Although the City of Port Washington won’t undertake any new street projects next year, it is already planning for work in 2013.
The Board of Public Works on Tuesday agreed to apply for a $41,500 Department of Transportation local road improvement grant that would be used to resurface Cedar drive, court and circle on the west side of the city.
The grant would require a city match, bringing the total available for the project to $83,000, Public Works Director Rob Vanden Noven said, noting that the total project cost is estimate at $195,200.
Officials have said they are willing to borrow to fund road projects again in 2013, Vanden Noven said.
The board reviewed the city’s five-year street plan, which must be submitted with the grant application.
The plan calls for the city to resurface a number of streets in 2013 at an estimated cost of $700,000.
They include Washington Street between Milwaukee and Wisconsin streets, Terrace Drive south of Woodview Circle, Oak, Sumac, Elm and Willow courts, Sauk Drive from Pierre Lane to the end, Parkway Drive from Norport Drive to the dead end and from Jacque Lane to Parknoll Drive and Westport Drive from Cedar to Portview and south of Second Avenue.
Vanden Noven said he selected Cedar for the grant funding because it came closest to meeting the $83,000 in grant and matching funds.
But Ald. Jim Vollmar questioned the methodology, saying the city should first look at fixing major streets that need work, then at secondary road and only after that at neighborhood roads “that are just serving a few homes.”
Cedar is basically a neighborhood road, he said, while other streets in the city are in worse shape and handle more cars each day.
But Vanden Noven said those streets require reconstruction, a more costly project than the resurfacing that’s envisioned in 2013.
“To make the funding go as far as possible, the city will be resurfacing a number of roads in 2013,” he said.
Because many of the streets that will be resurfaced in 2013 are in the Westport Meadows subdivision, the city will also realize economies of scale when doing this work, Vanden Noven added.
“Even though they’re not well traveled, they’re in horrible shape,” he said. “We can knock out all of Westport Meadows with this one project.”
The five-year street plan calls for the city to reconstruct three roads at a cost of $800,000 in 2014, including Holden Street from Orchard to Jackson streets, Jackson Street from Holden to Webster streets and Van Buren Street from Holden to Wisconsin Street.
In 2015, the plan is to reconstruction Larabee Street, Crocker Street and Lincoln Street from Summit Drive to Spring Street.
Milwaukee Street would be rebuilt from Jackson to Walters streets and Harrison Street would be reconstructed from Van Buren to Walters street in 2016 for $900,000, according to the plan.
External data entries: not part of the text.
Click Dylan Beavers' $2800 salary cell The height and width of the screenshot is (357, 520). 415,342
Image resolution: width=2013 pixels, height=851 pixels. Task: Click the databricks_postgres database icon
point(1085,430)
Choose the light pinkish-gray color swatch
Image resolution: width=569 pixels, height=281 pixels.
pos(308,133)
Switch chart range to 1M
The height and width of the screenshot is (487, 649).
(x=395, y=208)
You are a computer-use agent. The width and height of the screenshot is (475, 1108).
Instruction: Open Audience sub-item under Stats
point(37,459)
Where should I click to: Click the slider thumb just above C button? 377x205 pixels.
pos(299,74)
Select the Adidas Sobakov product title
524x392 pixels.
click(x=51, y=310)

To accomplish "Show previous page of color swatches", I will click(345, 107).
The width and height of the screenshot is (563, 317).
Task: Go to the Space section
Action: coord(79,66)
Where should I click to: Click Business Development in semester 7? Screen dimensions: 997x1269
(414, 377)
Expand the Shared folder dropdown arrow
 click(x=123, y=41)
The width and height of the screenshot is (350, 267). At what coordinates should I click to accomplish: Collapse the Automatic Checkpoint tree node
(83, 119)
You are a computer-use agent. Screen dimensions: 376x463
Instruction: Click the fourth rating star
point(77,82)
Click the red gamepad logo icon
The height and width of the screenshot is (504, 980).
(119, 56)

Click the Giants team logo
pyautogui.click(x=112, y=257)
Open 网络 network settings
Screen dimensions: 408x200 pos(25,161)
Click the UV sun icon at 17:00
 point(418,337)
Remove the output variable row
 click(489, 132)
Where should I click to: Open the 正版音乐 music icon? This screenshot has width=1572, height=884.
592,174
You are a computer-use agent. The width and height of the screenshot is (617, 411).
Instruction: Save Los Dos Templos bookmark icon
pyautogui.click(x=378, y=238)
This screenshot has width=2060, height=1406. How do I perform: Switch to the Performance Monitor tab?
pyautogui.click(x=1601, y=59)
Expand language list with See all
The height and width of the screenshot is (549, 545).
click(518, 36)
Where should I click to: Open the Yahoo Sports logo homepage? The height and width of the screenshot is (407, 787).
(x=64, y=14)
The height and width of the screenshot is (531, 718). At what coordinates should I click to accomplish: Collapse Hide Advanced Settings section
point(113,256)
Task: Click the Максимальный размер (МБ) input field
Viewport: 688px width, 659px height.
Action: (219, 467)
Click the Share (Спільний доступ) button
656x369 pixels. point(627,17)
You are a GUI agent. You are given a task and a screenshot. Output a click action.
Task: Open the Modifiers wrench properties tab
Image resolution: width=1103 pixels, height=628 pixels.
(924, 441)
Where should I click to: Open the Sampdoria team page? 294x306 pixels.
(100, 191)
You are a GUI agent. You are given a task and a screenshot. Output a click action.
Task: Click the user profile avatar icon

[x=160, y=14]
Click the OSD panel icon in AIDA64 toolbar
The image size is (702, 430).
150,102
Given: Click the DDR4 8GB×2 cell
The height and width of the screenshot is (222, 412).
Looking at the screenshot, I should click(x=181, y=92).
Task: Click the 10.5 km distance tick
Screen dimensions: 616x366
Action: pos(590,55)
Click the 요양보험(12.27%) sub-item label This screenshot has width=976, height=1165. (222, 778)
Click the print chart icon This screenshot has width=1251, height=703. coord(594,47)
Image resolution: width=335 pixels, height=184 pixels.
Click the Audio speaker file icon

In 2017, the plan calls for spending $1.3 million to reconstruct Milwaukee Street from Grand Avenue to Sauk Creek; Antoine Drive from Lakeview to Husting Street; Keeney Avenue from Oakland Avenue to its end; Montgomery Street from Walters to Dodge street; Norport Drive from Frances to Holden; Whitefish Road from Hales Trail to Lakeview Street; Oakland Avenue from North Spring to Park Street; and Prospect Street from Wisconsin Street to its end.
The board also agreed to apply for a $10,000 forestry grant to help plant parkway trees next year.
While the city will undoubtedly receive the local road improvement grant, “the likelihood of our getting this (forestry) grant is not that great,” Vanden Noven told the board.
But because the application will tie the planting of these trees to the city’s emerald ash borer preparedness plan, a priority for the grant, he said there is a chance the city will receive it.
The city currently budgets $5,000 to buy about 100 bare-root trees each year, placing these in areas where there are gaps in the plantings, Vanden Noven said.
This money, plus the cost of planting the trees, would be the match for the grant, if it’s received, he said.
“We’re trying to fill all the gaps we have in our street trees so when the emerald ash borer arrives and we have to cut down all these (ash) trees, it won’t be bare,” Vanden Noven said. “Obviously, we’re hoping it comes later rather than sooner so we don’t have as many gaps.”